TEXT EXCERPT =
On 6/16/2010 19:22, Erwan Moreau wrote:
Seems that an easy work-around would be to have your reader and writer
threads synchronize on their access to the CAS. If we implemented
concurrent access, this is what we would have to do, inside the CAS
itself.
When new data are added to the CAS, indexes are often updated. If these
are concurrently being accessed, *bad things* can happen, which is
probably what's happening in your case.
Well, not exactly because I do not *write* any data in the CAS: threads
only read the annotations contained in the CAS, and in my real
annotators data is written in the CAS after all threads have terminated.
I'm not expert in thread-safety so I might miss something, but at first
sight I don't understand how concurrent read access can fail? (though I
must admit I did not try to study the source code in the
FSIndexRepositoryImpl class)
I agree, this should be possible. I'll take a look sometime
when our build has stabilized.
It may have to do with the way our internal iterator cache
works. What you could try to do is this: create one iterator
of every type you're interested in, in a sequential manner.
You don't need to use them. Then try your concurrent access
again. No guarantees though, I didn't even look at the code.
--Thilo
The CAS is used as a "unit-of-work" in many places in UIMA, as well. If
you used it for this purpose, then a workflow might be:
Have the Writer write to the process, so the process gets all its
inputs, then have the reader read from the process the results.
For scale-out, have multiple CASes.
Would this work in your use case? -Marshall
Yes, indeed. The only quite negative point in this solution is that it
requires to totally duplicate the data at each input or output step,
thus needing a bit more time and memory. I guess this solution is more
"UIMA standard" than synchronizing every CAS access in my threads?
Thanks again!
Erwan

DATA SHOWN =
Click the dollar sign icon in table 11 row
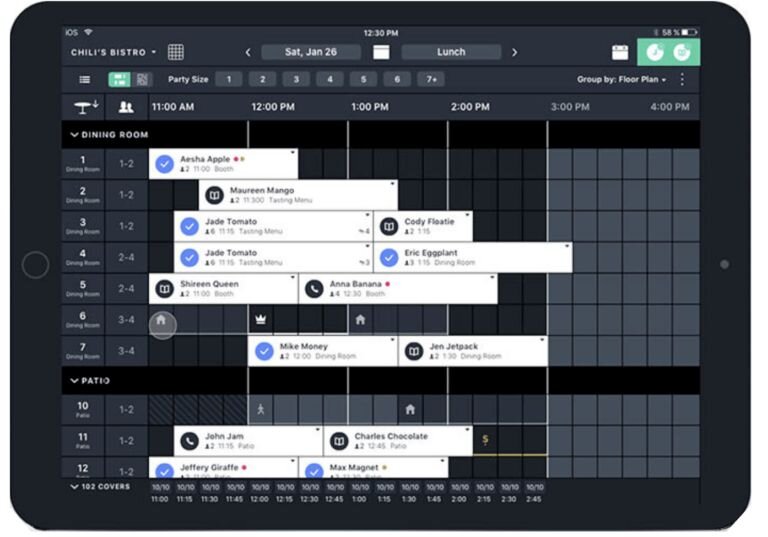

WORK TO COMPLETE =
Can you write out the part of the CAS thread starting at "You don't need" and ending at "process the results.", word for word? The data has no connection to the CAS thread.

TASK SOLUTION =
You don't need to use them. Then try your concurrent access
again. No guarantees though, I didn't even look at the code.
--Thilo
The CAS is used as a "unit-of-work" in many places in UIMA, as well. If
you used it for this purpose, then a workflow might be:
Have the Writer write to the process, so the process gets all its
inputs, then have the reader read from the process the results.